A grande imprensa e o mercado financeiro: uma aliança que alimenta previsões erradas, pressiona políticas públicas e distorce a percepção econômica do país
Por Luís Humberto Carrijo*
Recente levantamento do UOL Notícias de que o mercado errou 95% das previsões sobre economia desde 2021 nos leva à pergunta de por que, então, a imprensa corporativa continua repercutindo acriticamente e com estardalhaço esses prognósticos furados?
Para responder a essa pergunta é preciso entender que os barões da mídia firmaram, já no ocaso do regime militar, um pacto com os agentes econômicos de legitimar o evangelho do neoliberalismo, que desabrochava com o fim da Guerra Fria, e de reverberar o ponto de vista do mercado financeiro, cujo apetite ditaria as regras dos demais setores econômicos.
Embora irreais, essas estimativas econômicas, mais próximas a profecias ciganas do que a exames técnicos e científicos, não exerceriam efeito concreto sobre o sentimento geral da economia não fosse o papel estratégico da mídia mainstream, que gera conteúdos alarmistas (reportagens enviesadas, editoriais, colunas e artigos catastróficos), produzindo um cenário fantasioso que, ao fim e ao cabo, pressiona a agenda política e molda a política monetária.
O levantamento do portal UOL é só mais um lastro que confirma como a ligação umbilical da imprensa corporativa com o mercado financeiro é uma aliança que sabota a economia do país. Ao fazer tabelinha com os financistas, a imprensa legitima previsões altamente suspeitas de manipulação por agentes que se beneficiam desses prognósticos em detrimento do resto da economia.

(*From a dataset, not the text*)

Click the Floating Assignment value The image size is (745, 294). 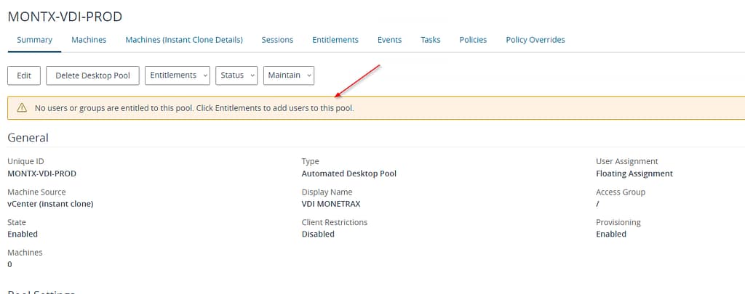[634, 173]
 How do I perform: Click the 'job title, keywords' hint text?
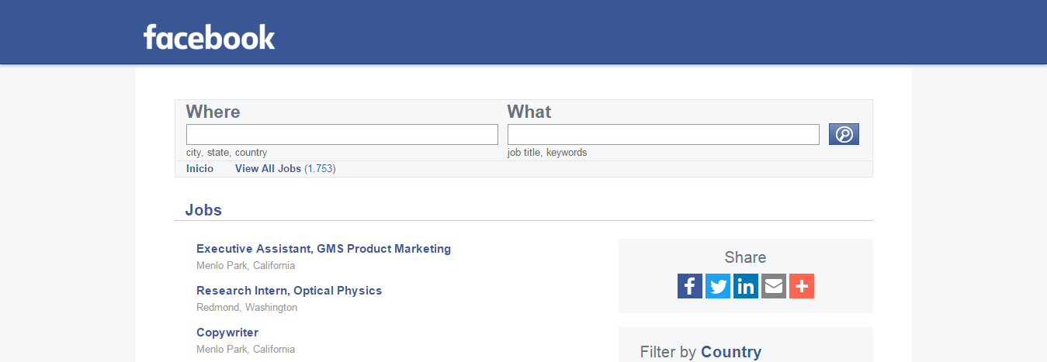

Essa relação perniciosa para o conjunto da sociedade, em que a mídia continua dando espaço e avalizando previsões econômicas, mesmo quando se mostram imprecisas, integra um modelo de negócio que segue alguns critérios:
1 - Demanda por conteúdo preditivo
- O público quer entender o futuro da economia, especialmente em relação às taxas de juros, inflação e movimentos cambiais, que impactam diretamente as finanças pessoais e as decisões empresariais. As previsões, independentemente da precisão, ajudam a mídia a atender a essa demanda e manter os leitores engajados.
2 - Modelagem narrativa
- A mídia frequentemente usa previsões econômicas para moldar narrativas, seja para apoiar certas agendas políticas ou financeiras ou para gerar manchetes que provoquem interesse ou preocupação. Por exemplo, previsões pessimistas podem atrair mais atenção, pois exploram medos de instabilidade financeira.
3 - Relacionamentos com instituições financeiras
- Muitos veículos de mídia têm parcerias ou relacionamentos de publicidade com instituições financeiras e think tanks. Essas entidades se beneficiam de ter seus economistas em destaque, pois isso aumenta seu perfil e influencia a percepção pública.
4 - Falta de análise retrospectiva
- A mídia raramente revisita previsões antigas para avaliar sua precisão. Em vez disso, eles se concentram em publicar as projeções mais recentes, permitindo que os analistas evitem o escrutínio por seus erros passados.
5 - Valor de entretenimento
- As previsões econômicas, mesmo quando falhas, servem como uma forma de infoentretenimento. Previsões dramáticas sobre picos de inflação ou quedas de mercado capturam a atenção do público e direcionam tráfego para plataformas de mídia.
6 - Incerteza econômica como tema constante
- A mídia prospera na incerteza e no debate. Previsões contraditórias mantêm os leitores engajados e criam um senso de urgência, mesmo que isso às vezes signifique publicar previsões que não tenham uma base factual forte.
Essa engrenagem complexa, que envolve agentes e lobbies econômicos poderosos, barões da imprensa e autoridades políticas comprometidas com os bancos, produz, no final das contas, ondas de desinformação que se diferenciam das fake news tradicionais - do nível “taxação do Pix” ou “mamadeira de piroca” -, apenas na sofisticação de sua elaboração e nos atores envolvidos. Mas tanto um como outro tem potencial de moldar a percepção das pessoas sobre a realidade e de corroer os alicerces da democracia.